If you’re a website owner or operator, or an online service provider whose services are directed to children under 13 or have actual knowledge that you are collecting personal information from children under 13, you need to comply with COPPA.
This includes getting parental consent before collecting, using, or disclosing such information.
How Can I Stay Safe and Compliant?
If you’re a parent, make sure to educate your child about the importance of not giving away personal information online. Also, regularly monitor the websites and online services your child uses and give consent only if you deem it safe.
If you’re a website owner, online service provider, or an app developer, here are the steps you need to take to comply with COPPA:
- Provide direct notice to parents and obtain verifiable parental consent, with limited exceptions, before collecting personal information from children.
- Provide a reasonable means for a parent to review the personal information collected from a child and to refuse to permit its further use.

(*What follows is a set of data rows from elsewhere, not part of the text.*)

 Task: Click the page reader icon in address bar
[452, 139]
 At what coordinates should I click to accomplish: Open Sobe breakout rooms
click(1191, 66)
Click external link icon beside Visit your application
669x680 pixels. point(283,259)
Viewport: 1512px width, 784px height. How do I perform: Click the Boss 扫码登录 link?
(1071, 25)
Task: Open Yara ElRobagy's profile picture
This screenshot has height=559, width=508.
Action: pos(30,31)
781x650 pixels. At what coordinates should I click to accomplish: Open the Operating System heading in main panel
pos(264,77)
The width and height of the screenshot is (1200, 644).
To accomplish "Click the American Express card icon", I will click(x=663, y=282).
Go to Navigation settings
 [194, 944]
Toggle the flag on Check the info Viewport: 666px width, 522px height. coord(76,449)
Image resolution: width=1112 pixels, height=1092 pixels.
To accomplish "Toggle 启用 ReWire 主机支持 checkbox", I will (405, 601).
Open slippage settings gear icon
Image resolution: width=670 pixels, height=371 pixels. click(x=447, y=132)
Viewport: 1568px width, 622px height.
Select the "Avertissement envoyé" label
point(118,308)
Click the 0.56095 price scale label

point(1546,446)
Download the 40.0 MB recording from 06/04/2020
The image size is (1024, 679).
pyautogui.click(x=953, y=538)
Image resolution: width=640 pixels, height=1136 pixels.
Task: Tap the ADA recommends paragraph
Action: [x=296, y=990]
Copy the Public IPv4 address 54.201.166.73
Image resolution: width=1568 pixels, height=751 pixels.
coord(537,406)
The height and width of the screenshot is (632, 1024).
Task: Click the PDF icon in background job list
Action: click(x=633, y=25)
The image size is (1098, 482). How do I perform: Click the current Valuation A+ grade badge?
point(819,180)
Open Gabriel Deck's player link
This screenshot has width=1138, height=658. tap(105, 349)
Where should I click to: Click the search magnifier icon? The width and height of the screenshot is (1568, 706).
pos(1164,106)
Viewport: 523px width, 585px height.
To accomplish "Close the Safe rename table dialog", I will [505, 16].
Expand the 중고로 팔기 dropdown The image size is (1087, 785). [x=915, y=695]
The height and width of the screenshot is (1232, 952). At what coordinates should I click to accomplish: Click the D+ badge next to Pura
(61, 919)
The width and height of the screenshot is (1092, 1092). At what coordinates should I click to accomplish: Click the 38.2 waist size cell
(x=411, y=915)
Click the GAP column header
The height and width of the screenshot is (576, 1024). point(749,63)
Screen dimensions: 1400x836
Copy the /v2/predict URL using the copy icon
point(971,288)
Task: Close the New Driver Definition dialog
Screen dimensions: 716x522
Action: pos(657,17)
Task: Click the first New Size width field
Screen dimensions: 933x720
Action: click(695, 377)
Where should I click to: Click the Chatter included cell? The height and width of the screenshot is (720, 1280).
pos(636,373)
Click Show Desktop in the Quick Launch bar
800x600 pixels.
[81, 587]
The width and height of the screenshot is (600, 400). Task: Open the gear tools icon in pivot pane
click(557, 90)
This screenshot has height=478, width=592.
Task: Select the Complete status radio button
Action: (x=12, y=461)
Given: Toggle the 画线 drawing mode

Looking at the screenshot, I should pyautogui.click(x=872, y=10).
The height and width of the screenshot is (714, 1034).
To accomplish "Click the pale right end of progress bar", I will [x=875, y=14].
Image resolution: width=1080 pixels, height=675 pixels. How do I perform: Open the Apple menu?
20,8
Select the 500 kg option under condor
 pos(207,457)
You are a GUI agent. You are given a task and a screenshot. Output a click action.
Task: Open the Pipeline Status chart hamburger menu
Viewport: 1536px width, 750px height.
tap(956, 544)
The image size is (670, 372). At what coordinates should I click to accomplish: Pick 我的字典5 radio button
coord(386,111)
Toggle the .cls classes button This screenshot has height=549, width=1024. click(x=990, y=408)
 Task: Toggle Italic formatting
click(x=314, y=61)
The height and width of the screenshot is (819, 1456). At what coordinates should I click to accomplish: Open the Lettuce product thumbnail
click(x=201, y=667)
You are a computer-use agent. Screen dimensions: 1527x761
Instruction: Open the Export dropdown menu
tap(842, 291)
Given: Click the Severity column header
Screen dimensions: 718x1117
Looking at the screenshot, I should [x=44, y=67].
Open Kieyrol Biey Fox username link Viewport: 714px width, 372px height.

- Establish and maintain reasonable procedures to protect the confidentiality, security, and integrity of the personal information collected from children.
- Retain personal information collected online from a child for only as long as is necessary to fulfill the purpose for which it was collected and delete the information using reasonable measures to protect against its unauthorized access or use.
- Do not condition a child’s participation in online activities on the child providing more information than is reasonably necessary to participate in that activity.Notable COPPA Violations and Fines
Company Year Fine (USD) TikTok (previously Musical.ly) 2019 5,700,000 YouTube & Google 2019 170,000,000
The TikTok fine was for collecting personal information from children without parental consent. YouTube & Google’s fine was for collecting data from children without parental consent and for making targeted ads towards children.
Please note that the FTC regularly reviews and updates its rules and regulations to ensure the safety of children online, so it’s crucial to stay updated with the most recent guidelines from the FTC’s official website.
The COPPA is crucial in today’s digital age to protect children and give control to parents over their child’s online information. By understanding COPPA, its purpose, and its requirements, you can ensure to comply with the law and provide a safe environment for children online.
COPPA FAQs for Beginners
- Q: Who does COPPA apply to?A: COPPA applies to operators of commercial websites and online services, including mobile apps, that are directed to children under 13 and collect, use, or disclose personal information from children.
- Q: What types of personal information does COPPA protect?A: COPPA protects personal information like full name, home or email address, telephone number, Social Security number. It also protects other types of information like hobbies, interests, and information collected through cookies or other types of tracking mechanisms when they are tied to individually identifiable information.
- Q: How does COPPA define an “operator”?A: Under COPPA, an operator is anyone who operates a website or online service and collects personal information from children, or on whose behalf such information is collected and maintained.
- Q: What is ‘verifiable parental consent’ under COPPA?A: Verifiable parental consent is any reasonable effort, taking into consideration available technology, to ensure that a parent of a child receives notice of the operator’s personal information collection, use, and disclosure practices, and authorizes the collection, use, and disclosure, as applicable, of personal information and the subsequent use of that information before that information is collected from that child.
- Q: What are the penalties for non-compliance with COPPA?A: The FTC is authorized to bring legal actions and impose penalties up to $43,792 per violation.